Nachdem die zur Zeit der großen Depression von 1929 tonangebenden Ökonomen sich auf die Analyse einzelner Märkte beschränkt und dabei den Blick auf das volkswirtschaftliche Ganze verloren hatten, fasste Keynes als erster wieder gesamtwirtschaftliche Phänomene wie Konjunktur, Gesamtnachfrage und Gesamtangebot ins Auge. Friedman ersetzte dann bloß Keynes Hypothesen über die zwischen den verschiedenen makroökonomischen Aggregaten bestehenden Zusammenhänge durch andere Vermutungen. Er übernahm dabei aber die gesamtwirtschaftliche Betrachtungsperspektive seines großen Antipoden. Hayek dagegen wies die makroökonomische Betrachtungsweise zurück, weil sich die aus seiner Sicht allzu große Komplexität des gesamtwirtschaftlichen Beziehungsgefüges der an Gesetzmäßigkeiten und Prognosen orientierten wissenschaftlichen Analyse verschließe.

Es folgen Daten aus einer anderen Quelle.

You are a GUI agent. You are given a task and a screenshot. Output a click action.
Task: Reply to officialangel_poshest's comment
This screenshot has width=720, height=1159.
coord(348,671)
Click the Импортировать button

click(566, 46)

Auch Friedmans makroökonomische Hypothesen zum Geldsystem und die daraus folgenden Ratschläge für die Geldpolitik lehnte Hayek mit der Begründung ab, dass sie der tatsächlichen Komplexität der Verhältnisse nicht angemessen seien. Hayek selbst wollte die seiner Meinung nach zu bedenkenloser Verschuldung missbrauchte Monopolherrschaft des Staates über das Geld brechen und entwarf die Utopie eines Geldsystems mit einem freien Wettbewerb privat angebotener Währungen. Private Geldproduzenten sollten so viel Geld emittieren wie sie nur wollten. Solange sie im Wettbewerb mit einander stünden und solange die Bürger die von ihnen bevorzugte Währung frei wählen dürften, sei Währungsstabilität gesichert. Denn Geld sei die einzige Sache, die durch Konkurrenz nicht billiger werde, weil seine Attraktivität gerade darauf beruhe, einen stabilen Preis zu besitzen.

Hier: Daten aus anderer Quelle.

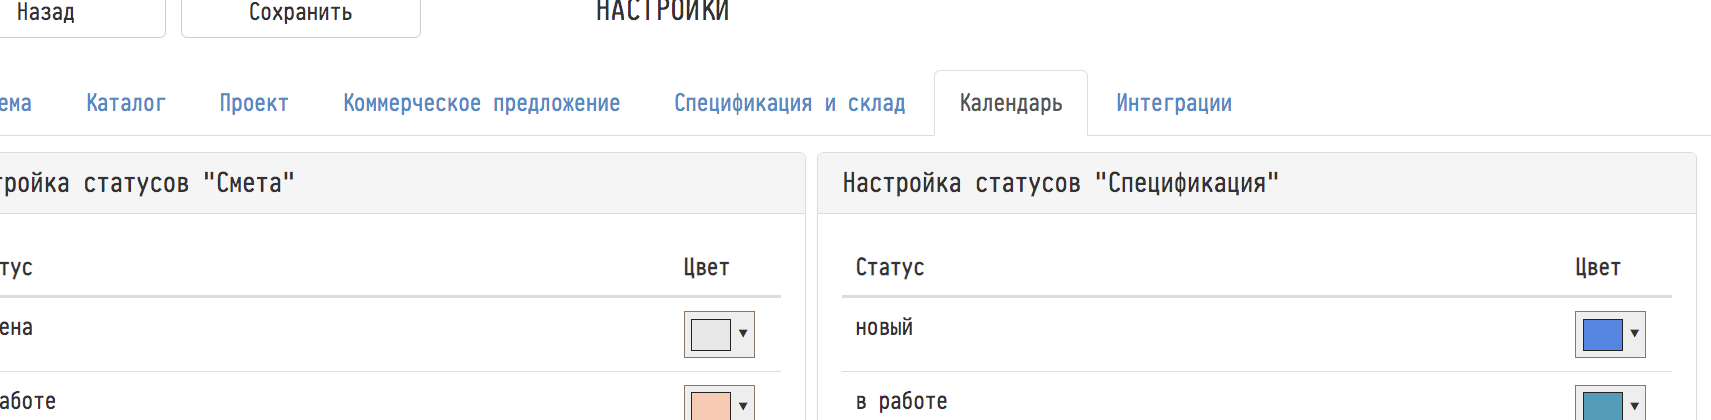Click the blue swatch for status новый
1711x420 pixels.
[x=1601, y=334]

Hayek wurde mit dieser geldpolitischen Utopie zum Ahnvater aller aktuellen Bemühungen um die Etablierung eines Systems der Kryptowährungen. Und die brutalen Implikationen seiner Wettbewerbsideologie sind denn auch eines der Hauptargumente gegen alle einschlägigen Bemühungen. Damit sich nämlich einige wenige der (derzeit) über tausendfünfhundert (!) Kryptowährungen im Wettbewerb durchsetzen können, müssen unzählige Sparer, die dummerweise auf die falsche Kryptowährung gesetzt haben, einen mehr oder weniger großen Teil des Werts ihrer Guthaben in den Kamin schreiben. Diesen Loosern bleibt dann nur ein einziger Trost: Sie sind unverzichtbare und zentrale Akteure der auf dem Konkurrenzprinzip beruhenden Ökonomie. Denn ohne ihr Opfer kann der Wettbewerb nicht funktionieren.

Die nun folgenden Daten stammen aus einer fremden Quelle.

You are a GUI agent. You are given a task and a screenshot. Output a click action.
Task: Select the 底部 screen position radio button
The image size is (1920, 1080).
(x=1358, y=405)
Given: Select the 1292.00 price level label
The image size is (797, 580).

Hayek und der Corona-Schock

Der eingangs erwähnte Hayek-Adept Rahim Taghizadegan durfte jüngst im Rahmen eines ausführlichen Interviews in der Ö1-Wirtschaftssendung “Saldo” seine Sicht auf die gerade Fahrt aufnehmende Krise ausbreiten. Für ihn ist sie nur eines jener großen, im Kapitalismus periodisch zu feiernden Opferfeste: Geschürt durch unverantwortliches Schuldenmachen der öffentlichen Hände habe sich in den letzten Jahren eine “Blasenwirtschaft” etabliert, die auch ohne das Virus demnächst irgendwann geplatzt wäre. Nach der Krise werde nur übrig bleiben, was “wesentlich” ist. Das gelte in Österreich etwa für den Tourismussektor, wo es vermutlich vor allem im Bereich des Massentourismus zu entsprechenden Bereinigungen kommen werde.

Die Gegensteuerungsmöglichkeiten von Staaten, Zentralbanken und supranationalen Organisationen beurteilt Taghizadegan äußerst skeptisch. Zum einen ist für ihn in guter alter Hayek-Manier die Komplexität des Krisengeschehens so hoch, dass es durch einfache geldpolitische Maßnahmen nicht mehr steuerbar ist. Und zum andere hätten die Zentralbanken wegen ihrer bereits seit Jahren praktizierten Nullzinspolitik bereits ihr gesamtes Pulver verschossen. Auch der unter dem Motto des “Koste es, was es wolle” forcierten Staatsverschuldung kann er erwartungsgemäß nichts abgewinnen. Er sieht in ihr nur die verhängnisvolle Dynamisierung einer bereit seit Jahren in Gang befindlichen Entwicklung, welche er als “Monetarisierung der Staatsschuld” bezeichnet.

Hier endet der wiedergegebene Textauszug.